Exercise description: Copy out every line of the following material word for word, keeping all spacing, symbols and characters unchanged.

▼▼▼

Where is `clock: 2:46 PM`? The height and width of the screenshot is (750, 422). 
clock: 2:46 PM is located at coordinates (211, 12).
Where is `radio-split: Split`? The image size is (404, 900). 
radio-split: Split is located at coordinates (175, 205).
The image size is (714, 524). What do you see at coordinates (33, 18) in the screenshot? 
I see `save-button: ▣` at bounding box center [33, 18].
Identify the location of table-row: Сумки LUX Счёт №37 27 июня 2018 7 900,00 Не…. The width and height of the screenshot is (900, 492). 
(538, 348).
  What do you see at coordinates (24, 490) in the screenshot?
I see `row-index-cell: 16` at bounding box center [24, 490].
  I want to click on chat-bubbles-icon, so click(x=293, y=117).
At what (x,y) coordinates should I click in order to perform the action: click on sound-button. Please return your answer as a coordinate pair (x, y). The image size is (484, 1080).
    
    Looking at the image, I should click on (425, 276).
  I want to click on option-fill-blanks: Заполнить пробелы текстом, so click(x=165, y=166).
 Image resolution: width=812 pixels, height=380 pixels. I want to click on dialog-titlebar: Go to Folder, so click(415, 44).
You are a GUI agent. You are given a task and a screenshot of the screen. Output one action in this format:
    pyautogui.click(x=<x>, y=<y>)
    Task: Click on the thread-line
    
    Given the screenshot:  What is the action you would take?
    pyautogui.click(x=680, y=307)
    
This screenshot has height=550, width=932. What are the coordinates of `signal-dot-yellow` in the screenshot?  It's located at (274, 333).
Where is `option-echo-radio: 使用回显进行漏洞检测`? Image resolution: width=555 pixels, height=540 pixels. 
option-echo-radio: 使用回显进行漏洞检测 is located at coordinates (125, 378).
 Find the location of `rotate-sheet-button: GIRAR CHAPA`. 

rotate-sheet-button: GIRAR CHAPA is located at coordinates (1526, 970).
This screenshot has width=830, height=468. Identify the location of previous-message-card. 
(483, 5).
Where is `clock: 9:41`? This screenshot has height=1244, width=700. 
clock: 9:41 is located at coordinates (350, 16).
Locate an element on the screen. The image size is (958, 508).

▲▲▲

Response box:
Where is `clock: 2:46 PM`? The height and width of the screenshot is (750, 422). 
clock: 2:46 PM is located at coordinates (211, 12).
Where is `radio-split: Split`? The image size is (404, 900). 
radio-split: Split is located at coordinates (175, 205).
The image size is (714, 524). What do you see at coordinates (33, 18) in the screenshot? 
I see `save-button: ▣` at bounding box center [33, 18].
Identify the location of table-row: Сумки LUX Счёт №37 27 июня 2018 7 900,00 Не…. The width and height of the screenshot is (900, 492). 
(538, 348).
  What do you see at coordinates (24, 490) in the screenshot?
I see `row-index-cell: 16` at bounding box center [24, 490].
  I want to click on chat-bubbles-icon, so click(x=293, y=117).
At what (x,y) coordinates should I click in order to perform the action: click on sound-button. Please return your answer as a coordinate pair (x, y). The image size is (484, 1080).
    
    Looking at the image, I should click on (425, 276).
  I want to click on option-fill-blanks: Заполнить пробелы текстом, so click(x=165, y=166).
 Image resolution: width=812 pixels, height=380 pixels. I want to click on dialog-titlebar: Go to Folder, so click(415, 44).
You are a GUI agent. You are given a task and a screenshot of the screen. Output one action in this format:
    pyautogui.click(x=<x>, y=<y>)
    Task: Click on the thread-line
    
    Given the screenshot:  What is the action you would take?
    pyautogui.click(x=680, y=307)
    
This screenshot has height=550, width=932. What are the coordinates of `signal-dot-yellow` in the screenshot?  It's located at (274, 333).
Where is `option-echo-radio: 使用回显进行漏洞检测`? Image resolution: width=555 pixels, height=540 pixels. 
option-echo-radio: 使用回显进行漏洞检测 is located at coordinates (125, 378).
 Find the location of `rotate-sheet-button: GIRAR CHAPA`. 

rotate-sheet-button: GIRAR CHAPA is located at coordinates (1526, 970).
This screenshot has width=830, height=468. Identify the location of previous-message-card. 
(483, 5).
Where is `clock: 9:41`? This screenshot has height=1244, width=700. 
clock: 9:41 is located at coordinates (350, 16).
Locate an element on the screen. The image size is (958, 508).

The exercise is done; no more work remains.